AP/Richard Drew
AP/Richard Drew

Deutsche Bank vai cortar 18 mil empregos em reestruturação de 7,4 bi de euros

O plano representa um grande recuo do Deutsche Bank no mercado financeiro, após anos tentando competir como uma força importante de Wall Street

Agências, Reuters

08 de julho de 2019 | 11h42

O banco alemão Deutsche Bank disse nesta segunda-feira, 8, que  planeja cortar 18 mil postos de trabalho, em uma reestruturação avaliada em de 7,4 bilhões de euros (US$ 8,3 bilhões) projetada para resolver os problemas do banco alemão.  Hoje, a instituição financeira emprega 91,5 mil pessoas no mundo todo. 
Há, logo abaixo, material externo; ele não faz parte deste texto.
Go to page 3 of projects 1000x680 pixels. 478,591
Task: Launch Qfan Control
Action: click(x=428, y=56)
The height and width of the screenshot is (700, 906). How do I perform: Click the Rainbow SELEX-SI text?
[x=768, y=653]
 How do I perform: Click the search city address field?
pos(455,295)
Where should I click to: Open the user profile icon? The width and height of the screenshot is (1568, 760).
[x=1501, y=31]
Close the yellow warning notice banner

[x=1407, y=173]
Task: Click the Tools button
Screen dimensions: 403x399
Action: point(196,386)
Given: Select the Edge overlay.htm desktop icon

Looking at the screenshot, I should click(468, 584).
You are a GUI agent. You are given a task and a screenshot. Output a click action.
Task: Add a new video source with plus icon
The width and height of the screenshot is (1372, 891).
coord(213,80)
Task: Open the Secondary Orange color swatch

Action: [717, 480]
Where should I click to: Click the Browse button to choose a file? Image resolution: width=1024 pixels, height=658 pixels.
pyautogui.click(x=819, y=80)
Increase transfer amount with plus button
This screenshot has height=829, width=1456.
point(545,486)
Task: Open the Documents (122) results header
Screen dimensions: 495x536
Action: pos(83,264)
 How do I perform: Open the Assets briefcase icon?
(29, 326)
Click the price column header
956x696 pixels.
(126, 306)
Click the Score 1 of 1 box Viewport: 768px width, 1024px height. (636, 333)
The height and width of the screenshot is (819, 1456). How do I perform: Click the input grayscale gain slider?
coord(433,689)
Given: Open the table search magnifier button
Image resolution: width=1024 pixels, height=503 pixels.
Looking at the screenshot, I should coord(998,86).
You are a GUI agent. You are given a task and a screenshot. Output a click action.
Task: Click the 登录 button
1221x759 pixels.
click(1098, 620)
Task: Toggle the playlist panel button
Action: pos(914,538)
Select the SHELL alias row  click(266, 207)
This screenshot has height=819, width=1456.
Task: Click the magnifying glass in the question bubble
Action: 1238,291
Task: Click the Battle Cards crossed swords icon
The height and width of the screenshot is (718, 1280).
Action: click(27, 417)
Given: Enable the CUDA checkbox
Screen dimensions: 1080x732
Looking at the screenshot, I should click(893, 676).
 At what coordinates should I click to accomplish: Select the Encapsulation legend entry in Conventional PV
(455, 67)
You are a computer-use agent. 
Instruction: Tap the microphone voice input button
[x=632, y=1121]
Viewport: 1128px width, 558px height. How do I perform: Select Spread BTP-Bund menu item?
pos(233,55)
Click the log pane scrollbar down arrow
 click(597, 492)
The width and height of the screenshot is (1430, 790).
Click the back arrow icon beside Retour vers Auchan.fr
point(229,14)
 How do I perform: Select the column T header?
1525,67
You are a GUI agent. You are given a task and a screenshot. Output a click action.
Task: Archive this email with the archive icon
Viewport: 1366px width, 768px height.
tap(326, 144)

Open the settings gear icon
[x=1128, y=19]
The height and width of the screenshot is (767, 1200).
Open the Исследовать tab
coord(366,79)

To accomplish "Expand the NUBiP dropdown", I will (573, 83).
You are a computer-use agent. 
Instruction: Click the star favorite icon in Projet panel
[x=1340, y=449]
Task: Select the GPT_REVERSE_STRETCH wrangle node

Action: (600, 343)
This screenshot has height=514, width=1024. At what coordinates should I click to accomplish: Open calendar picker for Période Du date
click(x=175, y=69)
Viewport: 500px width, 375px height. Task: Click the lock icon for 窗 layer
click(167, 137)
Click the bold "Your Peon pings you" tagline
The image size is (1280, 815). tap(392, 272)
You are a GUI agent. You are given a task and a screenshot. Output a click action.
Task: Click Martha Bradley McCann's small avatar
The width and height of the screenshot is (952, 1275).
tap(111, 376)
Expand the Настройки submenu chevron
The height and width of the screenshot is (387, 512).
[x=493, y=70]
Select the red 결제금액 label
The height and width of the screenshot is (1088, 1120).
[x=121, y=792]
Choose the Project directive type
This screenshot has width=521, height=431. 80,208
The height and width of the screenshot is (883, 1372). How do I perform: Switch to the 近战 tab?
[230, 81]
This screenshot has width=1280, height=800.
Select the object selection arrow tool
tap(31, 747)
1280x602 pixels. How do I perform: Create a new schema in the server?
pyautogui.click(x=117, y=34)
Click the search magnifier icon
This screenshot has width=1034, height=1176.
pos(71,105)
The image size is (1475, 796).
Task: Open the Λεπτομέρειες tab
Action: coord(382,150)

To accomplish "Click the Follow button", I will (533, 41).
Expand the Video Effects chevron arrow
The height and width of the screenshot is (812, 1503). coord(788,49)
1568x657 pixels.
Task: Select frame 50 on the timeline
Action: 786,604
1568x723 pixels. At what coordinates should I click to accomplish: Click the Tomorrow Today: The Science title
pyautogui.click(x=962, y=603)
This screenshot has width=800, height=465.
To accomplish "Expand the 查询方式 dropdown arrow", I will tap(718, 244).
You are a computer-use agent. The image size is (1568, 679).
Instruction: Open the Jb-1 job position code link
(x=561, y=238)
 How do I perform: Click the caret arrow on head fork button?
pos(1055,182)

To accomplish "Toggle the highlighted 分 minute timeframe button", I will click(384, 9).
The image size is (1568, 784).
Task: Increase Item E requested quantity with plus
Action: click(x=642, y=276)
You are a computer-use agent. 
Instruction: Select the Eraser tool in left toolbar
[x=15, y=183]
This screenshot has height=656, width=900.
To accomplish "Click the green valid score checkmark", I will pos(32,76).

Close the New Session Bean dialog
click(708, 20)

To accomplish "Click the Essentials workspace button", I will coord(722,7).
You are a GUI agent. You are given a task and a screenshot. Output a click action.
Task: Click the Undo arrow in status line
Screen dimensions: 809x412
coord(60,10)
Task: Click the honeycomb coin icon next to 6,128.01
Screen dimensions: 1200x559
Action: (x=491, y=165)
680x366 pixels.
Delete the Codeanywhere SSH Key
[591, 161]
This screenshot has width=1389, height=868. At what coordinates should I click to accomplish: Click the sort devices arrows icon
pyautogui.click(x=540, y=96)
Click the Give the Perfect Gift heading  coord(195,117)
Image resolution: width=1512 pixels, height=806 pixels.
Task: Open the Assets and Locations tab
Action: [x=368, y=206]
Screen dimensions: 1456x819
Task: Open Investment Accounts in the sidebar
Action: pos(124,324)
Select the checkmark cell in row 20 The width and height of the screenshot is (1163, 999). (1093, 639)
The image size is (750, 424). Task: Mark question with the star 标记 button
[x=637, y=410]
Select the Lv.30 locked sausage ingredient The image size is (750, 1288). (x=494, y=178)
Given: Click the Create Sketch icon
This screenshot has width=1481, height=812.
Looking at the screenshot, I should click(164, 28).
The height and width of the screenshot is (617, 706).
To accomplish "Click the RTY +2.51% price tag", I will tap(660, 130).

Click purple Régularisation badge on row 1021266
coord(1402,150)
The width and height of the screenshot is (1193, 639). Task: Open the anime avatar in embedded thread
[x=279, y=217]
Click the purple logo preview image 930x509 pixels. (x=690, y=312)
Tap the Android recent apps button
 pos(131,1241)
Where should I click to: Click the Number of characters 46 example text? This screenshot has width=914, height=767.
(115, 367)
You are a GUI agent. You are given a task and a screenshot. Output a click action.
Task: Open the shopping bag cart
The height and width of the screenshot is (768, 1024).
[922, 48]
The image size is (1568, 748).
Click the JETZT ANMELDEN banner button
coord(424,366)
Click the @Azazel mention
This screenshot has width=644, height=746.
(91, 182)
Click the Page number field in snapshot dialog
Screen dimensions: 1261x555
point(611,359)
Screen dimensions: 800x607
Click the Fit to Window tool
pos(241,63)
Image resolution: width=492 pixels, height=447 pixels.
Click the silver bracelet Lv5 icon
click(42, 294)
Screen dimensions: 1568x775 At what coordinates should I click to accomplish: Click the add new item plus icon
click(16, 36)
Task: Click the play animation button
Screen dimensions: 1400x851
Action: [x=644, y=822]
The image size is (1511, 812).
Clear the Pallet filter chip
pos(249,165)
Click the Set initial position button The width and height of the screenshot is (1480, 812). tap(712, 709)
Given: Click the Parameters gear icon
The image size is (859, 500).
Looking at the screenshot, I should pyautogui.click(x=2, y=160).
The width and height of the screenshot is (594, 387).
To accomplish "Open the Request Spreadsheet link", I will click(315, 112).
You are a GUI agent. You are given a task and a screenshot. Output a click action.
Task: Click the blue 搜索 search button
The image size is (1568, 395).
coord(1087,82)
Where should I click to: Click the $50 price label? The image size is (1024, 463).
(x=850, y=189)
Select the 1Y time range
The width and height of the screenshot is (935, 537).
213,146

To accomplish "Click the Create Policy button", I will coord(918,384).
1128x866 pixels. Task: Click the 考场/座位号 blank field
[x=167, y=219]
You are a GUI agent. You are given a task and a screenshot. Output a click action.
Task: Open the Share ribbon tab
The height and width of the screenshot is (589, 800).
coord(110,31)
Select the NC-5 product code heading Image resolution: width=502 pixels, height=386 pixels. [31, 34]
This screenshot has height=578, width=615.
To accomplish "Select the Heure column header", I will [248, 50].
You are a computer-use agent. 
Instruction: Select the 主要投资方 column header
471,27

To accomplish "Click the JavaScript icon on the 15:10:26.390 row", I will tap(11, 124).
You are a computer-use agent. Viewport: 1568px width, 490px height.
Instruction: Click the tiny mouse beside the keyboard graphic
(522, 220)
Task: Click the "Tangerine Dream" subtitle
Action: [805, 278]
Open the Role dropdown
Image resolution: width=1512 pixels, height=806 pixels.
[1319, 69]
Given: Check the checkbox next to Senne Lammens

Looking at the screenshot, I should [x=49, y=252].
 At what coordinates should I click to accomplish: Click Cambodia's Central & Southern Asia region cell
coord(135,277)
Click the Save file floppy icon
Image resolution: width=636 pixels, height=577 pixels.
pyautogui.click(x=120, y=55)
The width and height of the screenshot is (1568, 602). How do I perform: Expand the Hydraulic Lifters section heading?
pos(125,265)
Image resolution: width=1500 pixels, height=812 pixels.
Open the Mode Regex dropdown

O plano representa um grande recuo do Deutsche Bank no mercado financeiro, após anos tentando competir como uma força importante de Wall Street.  O banco abandonará seu negócio global de ações e reduzirá seu banco de investimentos. Espera prejuízo líquido de 2,8 bilhões de euros no segundo trimestre, resultado dos custos de reestruturação.  Além disso, há expectativas muito baixas de contas no azul no ano que vem, informou a empresa. Dos últimos cinco anos, o Deutsche operou por quatro no vermelho. 

Além dos cortes esperados no negócio de ações, o Deutsche disse que também cortará algumas operações de renda fixa, área tradicionalmente considerada um dos pontos fortes do banco.  Analistas do JP Morgan, por sua vez, chamaram o plano de "corajoso", mas questionaram sua credibilidade de execução, possibilidade de crescimento nas receitas e até a motivação dos funcionários que ficarem na empresa alemã. 

Demissão lota pub em Londres

Em Londres, o banco emprega hoje 8 mil pessoas – mas muitas delas deixaram o prédio da empresa pela última vez. Poucos quiseram falar, porém. "Eu fui demitido hoje, foi uma reunião curta e só", disse um empregado da área de tecnologia da informação (TI), que trabalhava em um projeto no banco há mais de dois anos. Enquanto isso, o pub ao lado, chamado Balls Brothers, estava lotado de ex-funcionários. 

Fundado em 1870, o Deutsche Bank foi, durante muito tempo, uma das principais fontes de recursos e conselheiros para empresas alemãs que buscavam sua internacionalização. Os cortes revelados nesta segunda-feira, 8, porém, são uma reversão para um percurso de décadas do banco, em uma expansão global que começou em 1989, com a compra do Morgan Grenfell, e avançou uma década depois com a aquisição do americano Bankers Trust. 

Em Hong Kong, um trader demitido disse que o humor estava "bem para baixo" dentro da empresa. "Eles te dão esse pacote e você está fora do prédio", disse ele. Muitos trabalhadores deixaram o escritório segurando envelopes com o logotipo do banco. Três deles tiraram uma selfie, se abraçaram e depois dividiram um táxi. "Se você tiver um emprego, por favor, me avise. Mas não pergunte nada", disse um deles. Enquanto isso, um banqueiro sênior, ainda empregado, se perguntou como a empresa poderá competir no mercado asiático. "Será que os clientes vão ficar conosco ou é game over?".